|
|
|
|
|
by whalesalad
942 days ago
|
|
Can anyone comment on QuestDB vs Clickhouse vs TimescaleDB? Real world experience around ergonomics, ops, etc. Currently using BigQuery for a lot of this (ingesting ~5-10TB monthly) but would like to begin exploring in-house tooling. On the flip side, we still use PSQL/RDS a lot and I enjoy it for the low operations burden - but we're doing some time series stuff with it now that is starting to fall over. TimescaleDB is nice because it is postgres, but afaik cannot work inside RDS. Clickhouse is next on my list for a test deployment, but QuestDB looks pretty neat too. |
|
Clickhouse was deployed to replace a home grown distributed storage system that at one point in time a long time ago was much cheaper and faster than the results the team was getting with BQ.

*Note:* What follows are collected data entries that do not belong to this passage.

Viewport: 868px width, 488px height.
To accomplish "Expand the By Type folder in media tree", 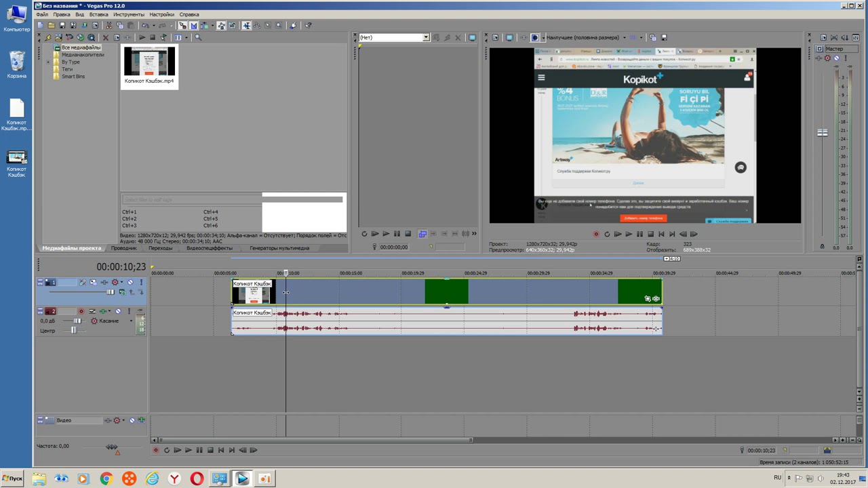I will pyautogui.click(x=48, y=62).
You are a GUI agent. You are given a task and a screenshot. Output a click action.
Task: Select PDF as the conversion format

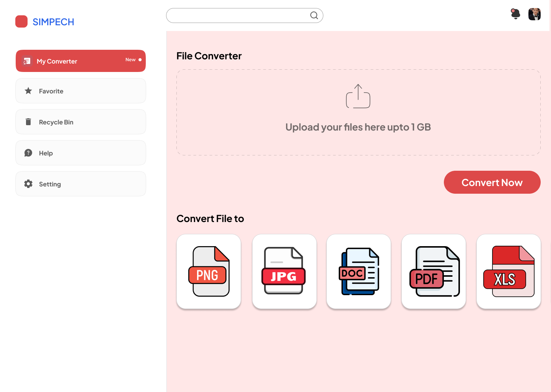tap(434, 271)
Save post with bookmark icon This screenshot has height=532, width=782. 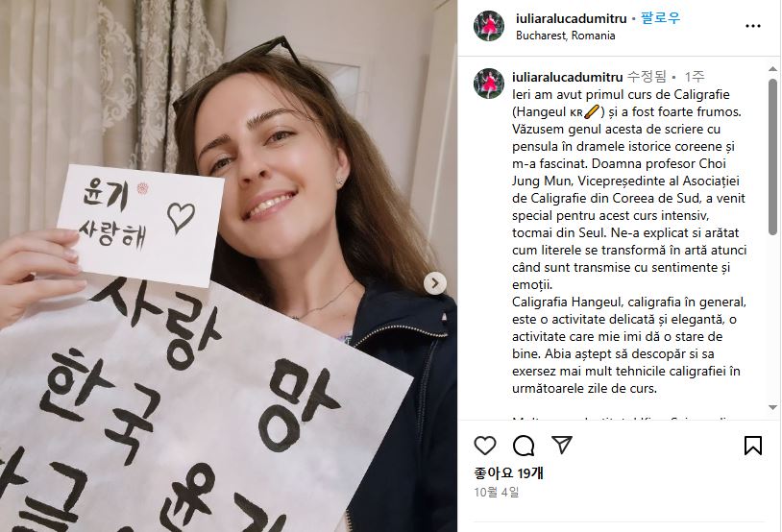(752, 446)
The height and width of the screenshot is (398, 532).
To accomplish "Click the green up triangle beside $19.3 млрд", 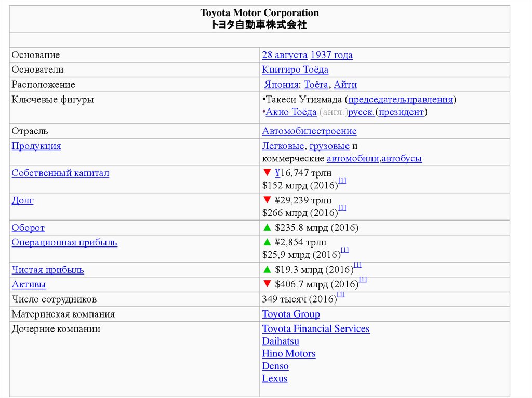I will point(267,269).
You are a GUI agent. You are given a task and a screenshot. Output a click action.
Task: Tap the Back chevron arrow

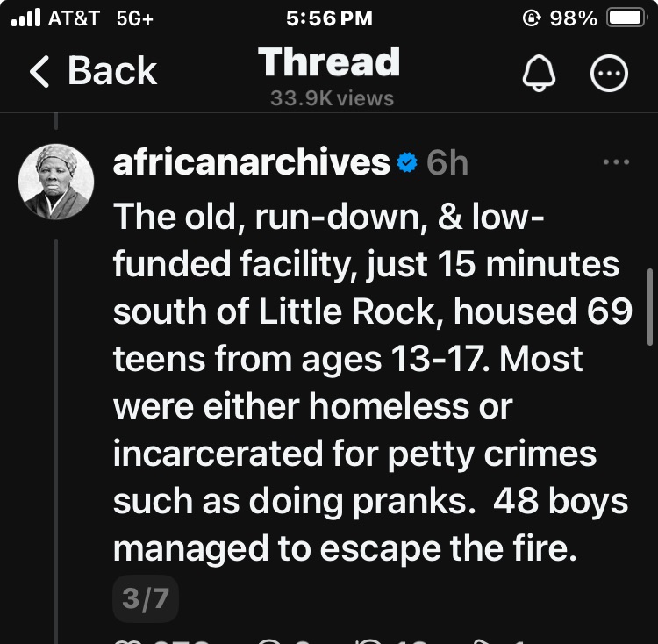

We evaluated clickhouse and druid for a few data stores for doing interactive queries on a fairly high throughput clickstream data pipeline.
Clickhouse won in terms of performance. We did some chaos testing on it in the form of simulating node outages and network partitions and we were happy with the results. My only complaint is that there are some other database options which don't require me to run a database and that's nice if I can get away with it.
One of the things you might try is dumping your data into parquet files on gcs. There are quite a few databases you can query that with and get good results depending on your indexing and partitioning needs. It's tough to get lower operational burden than "stick it in cloud storage and sometimes spin up some stateless compute to query it".
I think duckdb is super cool but for me at the moment it's a solution that I'm still in search of a problem for.